Strictly speaking this need not be part of the spending review at all, since HTB2 is one element of £30bn worth of guarantees and equity loans that do not count as government borrowing or spending.

It sounds a good idea in theory. HTB2 has also been something of a damp squib compared to HTB1, the equity loan scheme, and though there are still problems to be tackled, shared ownership could offer a viable way to achieve Osborne’s ownership aspirations.

However, would guarantees be enough to support it? Would lenders be convinced? Would Osborne really be prepared to direct part of his pet scheme (soon to be joined by the HTB3 savings scheme) at ‘not particularly impressive’ housing associations. And what if housebuilders plead that they need more subsidy for starter homes on top of the exemption from section 106 contributions?

Alongside this, other CIH proposals include:

  • maintaining the affordable homes programme as a mix of tenures (maintaining capacity in the building industry as well as meeting housing need
  • increasing the budget for discretionary housing payments and allowing local authorities to top them up by more
  • boosting local authority capacity on regeneration and new homes with a rolling fund to support infrastructure repayable from future development gains and powers to direct other government bodies to release land that is lying idle.

That last proposal picks up on the recommendations of the Elphicke-House Report for the coalition in January. These understandably also get great play in the spending review submission from the Local Government Association (LGA), which argues that councils could deliver 180,000 new homes with a ‘power to direct’ the sale of government-owned public land and the ability to retain 10% of receipts.

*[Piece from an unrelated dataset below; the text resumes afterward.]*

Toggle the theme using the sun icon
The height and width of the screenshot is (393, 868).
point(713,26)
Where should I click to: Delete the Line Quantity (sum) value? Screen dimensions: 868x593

It would be easy to assume that the House bit of Elphicke-House no longer applies but the politics of this may not be so simple as that and there are some big questions about the differences between Conservative-led and Conservative majority governments. After all, the LGA itself is now Conservative controlled and local government stands to gain from Westminster’s devolution plans. However, the LGA it is still highly critical of many government policies. Its submission identifies £10bn of extra cost pressures on local government, more than half of which are housing-related: £2.6bn from the 1% cut in social rents; and £3bn from the loss of section 106 payments on 200,000 starter homes.

That’s before the impact of councils being forced to sell the most valuable third of their homes to fund the right to buy for housing association tenants. The LGA says these should be pursued as separate policies, with councils keeping 100% of receipts to reinvest in new homes, exemptions for property built after 2008 or for vulnerable groups and ‘expensive’ homes defined relative to the local housing market not the housing stock.

It also opposes the Treasury’s attempts to seize the extra money from pay to stay rents on council homes and argues for a taper to reduce work disincentives.

As things stand, argues the LGA, the right to buy extension, council home sell-offs and the starter homes commitment, could the affordable housing stock by 150,000 over the spending review period. That could in turn add £460m to the housing benefit bill as tenants are forced into the private rented sector.

That’s the underlying point in a joint spending review submission from the National Federation of ALMOs, SHOUT and TPAS but also supported by Placeshapers. This draws on the Capital Economics report published in June arguing for large-scale public intervention in financing new supply in place of the ‘fiscal myopia’ that just increases the housing benefit bill. The arguments about the impact on the public finances over the next 50 years seem unanswerable to me. The problem is that Osborne only seems interested in the next five.